Ingredients
- 3 + 1 tbsp mayonnaise, divided
- 1 tbsp yellow mustard
- 1 tbsp pickle brine
- 1 can flaked tuna meat, drained
- ¼ cup finely diced garlic dill pickles
- ¼ cup finely diced celery
- 1 egg yolk
- 1 tbsp breadcrumbs
- 1 tbsp finely grated Parmesan (or similar dry cheese like Romano, aged Gouda, etc…)
- salt and pepper, to season
For Assembly:
- 4 pieces sliced white bread
- 4 slices cheddar
Directions
- Preheat the oven to 350°F.
- In a medium bowl, combine mayonnaise, Dijon mustard, pickle brine, tuna, pickles, celery, egg yolk, breadcrumbs, and Parmesan.
- Mix thoroughly until cohesive and evenly combined. Season with salt and pepper to taste.
- Lay out the bread slices on a cutting board or clean surface.
- Divide the tuna mixture evenly between two slices of bread, spreading it right to the edges.
- Top each with two slices of cheese, then close the sandwiches with the remaining bread.
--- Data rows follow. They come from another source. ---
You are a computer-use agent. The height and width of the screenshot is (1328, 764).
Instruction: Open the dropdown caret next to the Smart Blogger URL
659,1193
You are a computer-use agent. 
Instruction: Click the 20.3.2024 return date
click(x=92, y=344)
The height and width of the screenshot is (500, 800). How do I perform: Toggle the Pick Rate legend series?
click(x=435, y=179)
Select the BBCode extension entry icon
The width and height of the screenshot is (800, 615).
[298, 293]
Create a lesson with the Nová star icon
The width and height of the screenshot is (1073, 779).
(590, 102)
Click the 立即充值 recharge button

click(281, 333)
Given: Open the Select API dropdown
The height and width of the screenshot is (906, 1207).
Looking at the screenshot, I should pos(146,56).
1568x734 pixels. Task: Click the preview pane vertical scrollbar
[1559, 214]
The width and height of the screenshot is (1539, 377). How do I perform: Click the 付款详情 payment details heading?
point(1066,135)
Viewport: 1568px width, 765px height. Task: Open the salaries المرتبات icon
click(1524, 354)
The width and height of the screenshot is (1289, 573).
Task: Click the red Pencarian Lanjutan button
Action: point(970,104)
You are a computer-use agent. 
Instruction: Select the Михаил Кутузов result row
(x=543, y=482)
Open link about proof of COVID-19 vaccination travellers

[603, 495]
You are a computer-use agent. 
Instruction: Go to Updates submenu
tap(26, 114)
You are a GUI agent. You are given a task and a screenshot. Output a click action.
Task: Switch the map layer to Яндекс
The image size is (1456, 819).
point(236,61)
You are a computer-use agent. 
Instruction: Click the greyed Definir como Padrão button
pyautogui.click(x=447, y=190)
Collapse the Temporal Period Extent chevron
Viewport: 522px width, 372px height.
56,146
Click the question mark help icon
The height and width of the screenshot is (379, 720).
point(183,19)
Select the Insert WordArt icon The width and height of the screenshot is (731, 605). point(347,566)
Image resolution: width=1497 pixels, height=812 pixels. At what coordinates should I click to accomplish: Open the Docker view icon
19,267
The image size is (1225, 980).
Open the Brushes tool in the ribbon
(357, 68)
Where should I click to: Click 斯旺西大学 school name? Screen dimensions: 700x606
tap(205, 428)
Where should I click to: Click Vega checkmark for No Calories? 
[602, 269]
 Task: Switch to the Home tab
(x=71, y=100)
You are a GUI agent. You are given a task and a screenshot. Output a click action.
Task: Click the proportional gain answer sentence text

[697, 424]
- Lightly brush top of each sandwich with the remaining mayonnaise,
- Place the sandwiches on the prepared baking sheet. Top with a sheet of parchment, then place another baking sheet (or oven-safe pan) directly on top to gently weigh them down.
- Bake for approximately 20 minutes, removing the top baking sheet and parchment halfway through to allow tops to brown.
- Once bread is golden and crisp and the filling is hot melty-looking, remove from the oven.
- Let rest for 2–3 minutes before slicing and serving…with an extra pickle or two, of course!